Une lettre ouverte relayé par le collectif lausannois CLADS dénonce une convention du SEFRI avec Israël pour la recherche. «Ce type d’accord témoigne d’une coopération étroite et n’existe qu’avec une poignée de pays, faisant de ceux-ci des partenaires privilégiés de la recherche suisse.»
Les raisons avancées sont:
- le haut degré d’intrication existant en Israël entre ces universités, l’État et l’armée israélienne,
- les nombreux rapports sur les méthodes de guerre de l’État israélien à Gaza et les atteintes graves et systématiques aux droits fondamentaux des Palestinien·ne·s et
- les contraintes légales en droit international qui s’appliquent à la Suisse et à ses institutions.

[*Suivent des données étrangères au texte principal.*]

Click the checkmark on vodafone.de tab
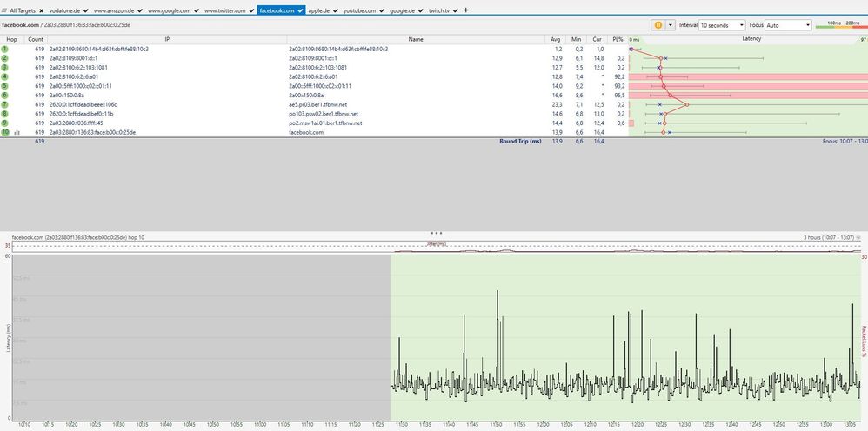This screenshot has height=431, width=868. pyautogui.click(x=85, y=10)
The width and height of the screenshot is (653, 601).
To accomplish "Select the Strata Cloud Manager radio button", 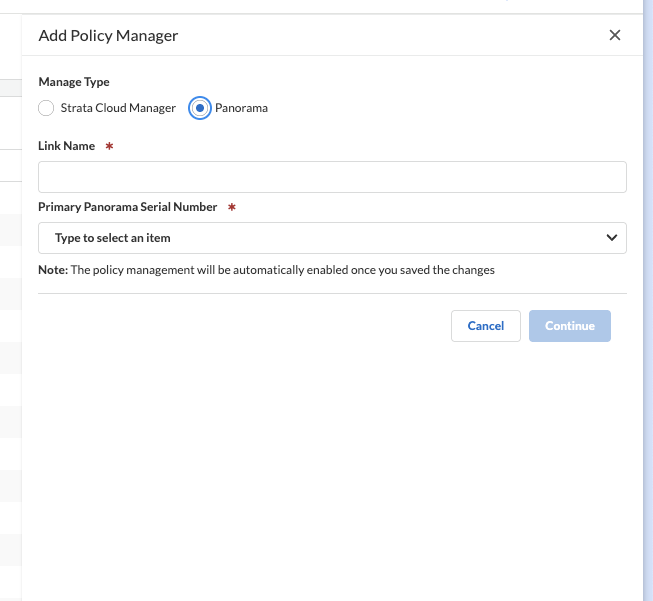I will click(x=46, y=108).
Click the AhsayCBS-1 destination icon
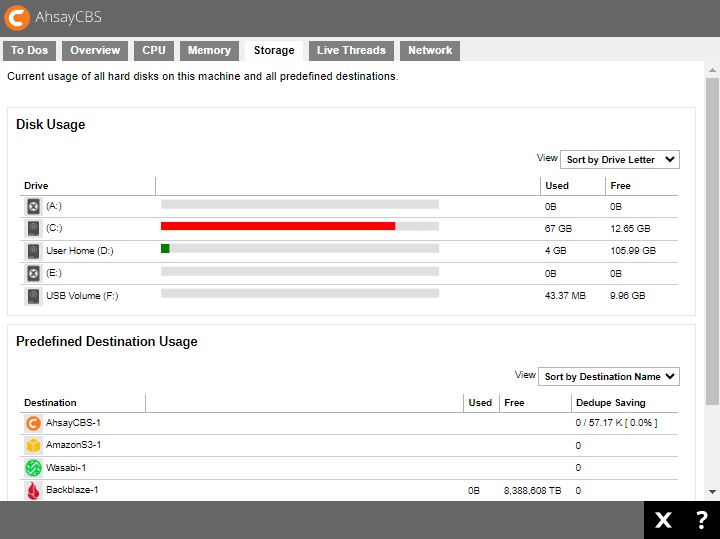The image size is (720, 539). tap(33, 423)

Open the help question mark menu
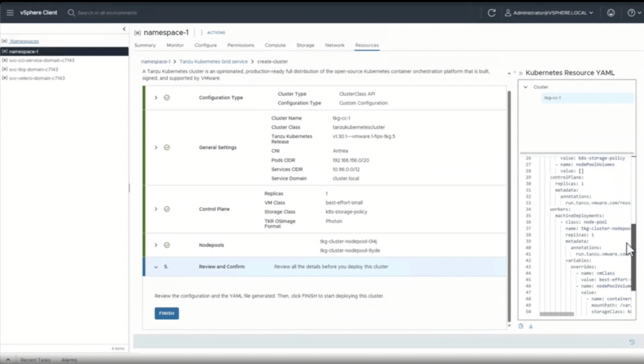[631, 13]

Des étudiant·es de l’Université de Fribourg demandent le retrait de la plaque honorifique dédiée à Chaim Weizmann, premier président d’Israël et chimiste. Ils·elles se rassemblent ce mercredi en fin de journée sous l’action de la coordination estudiantine pour la Palestine (CEP Unifr) et du syndicat SSP étudiant Fribourg. En plus du retrait de la plaque, les organisations demandent que la conférence qui porte son nom «soit rebaptisée conférence Omar M. Yaghi, en hommage au chimiste palestinien lauréat du Prix Nobel de la discipline en 2025».
Le correspondant de la NZZ aux États-Unis, Christian Weisflog, a récolté plusieurs témoignages aux opinions divisées sur le campus de Harvard vis-à-vis de la politique de l’administration Trump.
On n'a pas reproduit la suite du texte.